Appeal by the *559People from an order of the Supreme Court, Queens County (Erlbaum, J.), dated March 31, 1998, which granted that branch of the defendant’s omnibus motion, pursuant to CPL 210.20 (1) (c) and 210.35 (5), which was to dismiss the indictment, with leave to re-present before another Grand Jury, on the ground that the People had failed to properly instruct the Grand Jury and had impaired the integrity of the Grand Jury.
Ordered that the order is reversed, on the law, that branch of the defendant’s omnibus motion which was to dismiss the indictment is denied, the indictment is reinstated, and the matter is remitted to the Supreme Court, Queens County, for further proceedings consistent herewith.

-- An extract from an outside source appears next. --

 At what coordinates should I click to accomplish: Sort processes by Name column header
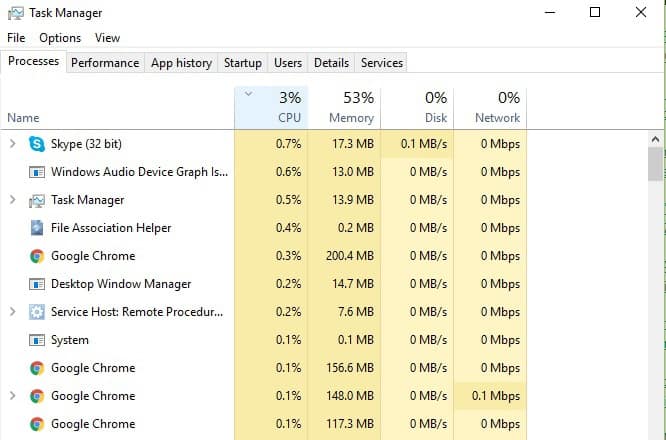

In instructing the Grand Jury on the law, the prosecutor, inter alia, tracked verbatim the language of Penal Law § 220.21 (1) and § 220.16 (1) which set forth the elements of criminal possession of a controlled substance in the first and third degrees, respectively, and read to the Grand Jury the definition of “knowingly” set forth in Penal Law § 15.05 (2). Contrary to the holding of the Supreme Court, these instructions to the Grand Jury were proper (see, People v Valles, 62 NY2d 36, 38; People v Calbud, Inc., 49 NY2d 389, 394; People v Ceasar, 226 AD2d 113; People v Vigo, 222 AD2d 261) and did not impair the integrity of the Grand Jury (see, CPL 210.35 [5]; People v Darby, 75 NY2d 449, 455). Accordingly, the order appealed from must be reversed, and the indictment reinstated. S. Miller, J. P., Ritter, Florio and Luciano, JJ., concur.